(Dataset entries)
↓
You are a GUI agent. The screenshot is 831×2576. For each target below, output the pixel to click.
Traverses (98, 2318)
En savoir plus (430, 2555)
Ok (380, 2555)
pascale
↑
Retype every entry word for word.

= Output =
You are a GUI agent. The screenshot is 831×2576. For each target below, output the pixel to click.
Traverses (98, 2318)
En savoir plus (430, 2555)
Ok (380, 2555)
pascale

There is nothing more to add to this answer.